(Data items)

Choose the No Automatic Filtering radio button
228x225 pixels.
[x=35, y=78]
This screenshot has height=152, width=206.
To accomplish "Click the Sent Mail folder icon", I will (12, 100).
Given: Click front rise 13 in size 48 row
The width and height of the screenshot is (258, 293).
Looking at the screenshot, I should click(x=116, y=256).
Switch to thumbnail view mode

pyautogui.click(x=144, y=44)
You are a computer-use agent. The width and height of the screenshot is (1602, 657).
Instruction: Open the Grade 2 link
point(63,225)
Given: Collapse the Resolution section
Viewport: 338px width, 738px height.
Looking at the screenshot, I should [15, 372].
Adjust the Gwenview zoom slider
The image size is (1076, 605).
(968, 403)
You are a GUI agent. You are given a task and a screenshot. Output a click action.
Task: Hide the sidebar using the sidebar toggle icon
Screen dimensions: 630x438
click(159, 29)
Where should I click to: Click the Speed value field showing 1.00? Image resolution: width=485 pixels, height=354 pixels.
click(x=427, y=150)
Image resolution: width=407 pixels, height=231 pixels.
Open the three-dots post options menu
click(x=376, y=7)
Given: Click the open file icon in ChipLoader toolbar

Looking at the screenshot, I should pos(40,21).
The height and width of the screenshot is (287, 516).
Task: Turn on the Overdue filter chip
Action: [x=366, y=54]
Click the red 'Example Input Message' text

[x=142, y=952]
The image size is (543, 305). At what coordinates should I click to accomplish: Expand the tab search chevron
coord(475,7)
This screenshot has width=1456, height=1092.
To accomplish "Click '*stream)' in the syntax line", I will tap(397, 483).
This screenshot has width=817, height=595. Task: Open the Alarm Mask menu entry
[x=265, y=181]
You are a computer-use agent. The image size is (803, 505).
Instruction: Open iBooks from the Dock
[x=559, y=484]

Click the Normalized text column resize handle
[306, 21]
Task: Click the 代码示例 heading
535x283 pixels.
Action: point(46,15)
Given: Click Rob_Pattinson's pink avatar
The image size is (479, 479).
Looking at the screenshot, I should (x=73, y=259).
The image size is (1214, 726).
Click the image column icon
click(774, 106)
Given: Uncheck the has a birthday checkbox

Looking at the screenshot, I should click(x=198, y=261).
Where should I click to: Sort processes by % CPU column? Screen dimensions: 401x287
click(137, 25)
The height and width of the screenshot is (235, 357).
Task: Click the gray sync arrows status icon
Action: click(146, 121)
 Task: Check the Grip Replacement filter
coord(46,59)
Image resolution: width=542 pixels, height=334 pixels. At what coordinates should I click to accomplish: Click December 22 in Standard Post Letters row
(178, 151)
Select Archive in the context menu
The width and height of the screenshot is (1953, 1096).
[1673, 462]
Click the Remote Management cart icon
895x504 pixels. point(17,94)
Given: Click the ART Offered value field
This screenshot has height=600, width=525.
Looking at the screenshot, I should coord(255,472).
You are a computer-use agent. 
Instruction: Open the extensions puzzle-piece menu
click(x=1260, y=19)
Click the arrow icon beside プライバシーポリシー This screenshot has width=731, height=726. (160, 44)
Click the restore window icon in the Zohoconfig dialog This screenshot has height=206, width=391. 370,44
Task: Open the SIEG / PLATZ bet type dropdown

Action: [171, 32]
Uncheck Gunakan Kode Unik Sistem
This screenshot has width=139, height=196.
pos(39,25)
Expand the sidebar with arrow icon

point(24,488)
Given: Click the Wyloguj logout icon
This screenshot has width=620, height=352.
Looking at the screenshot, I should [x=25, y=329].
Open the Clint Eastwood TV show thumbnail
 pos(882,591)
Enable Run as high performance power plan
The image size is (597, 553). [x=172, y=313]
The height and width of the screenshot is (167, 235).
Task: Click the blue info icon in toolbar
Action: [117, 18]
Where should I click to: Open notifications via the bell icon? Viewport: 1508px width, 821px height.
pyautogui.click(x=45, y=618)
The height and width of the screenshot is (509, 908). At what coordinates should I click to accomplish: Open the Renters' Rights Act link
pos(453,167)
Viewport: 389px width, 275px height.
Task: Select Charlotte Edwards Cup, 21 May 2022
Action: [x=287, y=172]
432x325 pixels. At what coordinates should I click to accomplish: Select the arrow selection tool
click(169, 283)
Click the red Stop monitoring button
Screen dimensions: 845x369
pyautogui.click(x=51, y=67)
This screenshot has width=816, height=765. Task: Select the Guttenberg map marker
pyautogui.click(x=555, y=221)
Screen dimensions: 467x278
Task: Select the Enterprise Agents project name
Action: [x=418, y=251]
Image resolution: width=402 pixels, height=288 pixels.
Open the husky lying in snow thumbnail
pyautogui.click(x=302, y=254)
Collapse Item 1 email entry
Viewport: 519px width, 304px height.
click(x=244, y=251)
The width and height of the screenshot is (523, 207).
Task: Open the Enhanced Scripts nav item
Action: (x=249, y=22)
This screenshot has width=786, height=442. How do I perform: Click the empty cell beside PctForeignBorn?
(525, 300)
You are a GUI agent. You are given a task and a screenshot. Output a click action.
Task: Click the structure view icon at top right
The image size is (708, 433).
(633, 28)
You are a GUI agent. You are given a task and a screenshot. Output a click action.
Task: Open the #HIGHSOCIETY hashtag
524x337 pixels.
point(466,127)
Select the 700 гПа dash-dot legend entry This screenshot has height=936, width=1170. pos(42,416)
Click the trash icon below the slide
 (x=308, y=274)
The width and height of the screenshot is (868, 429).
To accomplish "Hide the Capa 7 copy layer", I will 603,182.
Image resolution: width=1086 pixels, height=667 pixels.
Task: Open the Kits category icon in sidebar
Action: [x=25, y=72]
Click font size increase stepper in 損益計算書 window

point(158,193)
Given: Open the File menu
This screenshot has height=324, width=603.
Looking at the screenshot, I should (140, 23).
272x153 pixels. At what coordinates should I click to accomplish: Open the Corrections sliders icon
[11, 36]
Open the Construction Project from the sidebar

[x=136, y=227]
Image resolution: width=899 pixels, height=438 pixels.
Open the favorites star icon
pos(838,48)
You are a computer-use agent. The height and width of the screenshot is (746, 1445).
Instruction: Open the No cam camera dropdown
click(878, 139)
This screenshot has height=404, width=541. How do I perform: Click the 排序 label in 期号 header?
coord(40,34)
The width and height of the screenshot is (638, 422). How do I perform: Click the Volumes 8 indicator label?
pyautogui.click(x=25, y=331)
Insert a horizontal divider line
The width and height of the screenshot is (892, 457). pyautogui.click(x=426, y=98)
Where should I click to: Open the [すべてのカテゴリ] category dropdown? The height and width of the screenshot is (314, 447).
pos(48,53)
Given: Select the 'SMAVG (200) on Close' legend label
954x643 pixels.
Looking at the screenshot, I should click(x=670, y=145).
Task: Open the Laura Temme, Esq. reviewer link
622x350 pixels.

#### PROBLEM DETAILS
Repeat the records above line by line, from the first line through the line that contains "Given: Collapse the Resolution section".

#### PROBLEM SOLUTION
Choose the No Automatic Filtering radio button
228x225 pixels.
[x=35, y=78]
This screenshot has height=152, width=206.
To accomplish "Click the Sent Mail folder icon", I will (12, 100).
Given: Click front rise 13 in size 48 row
The width and height of the screenshot is (258, 293).
Looking at the screenshot, I should click(x=116, y=256).
Switch to thumbnail view mode

pyautogui.click(x=144, y=44)
You are a computer-use agent. The width and height of the screenshot is (1602, 657).
Instruction: Open the Grade 2 link
point(63,225)
Given: Collapse the Resolution section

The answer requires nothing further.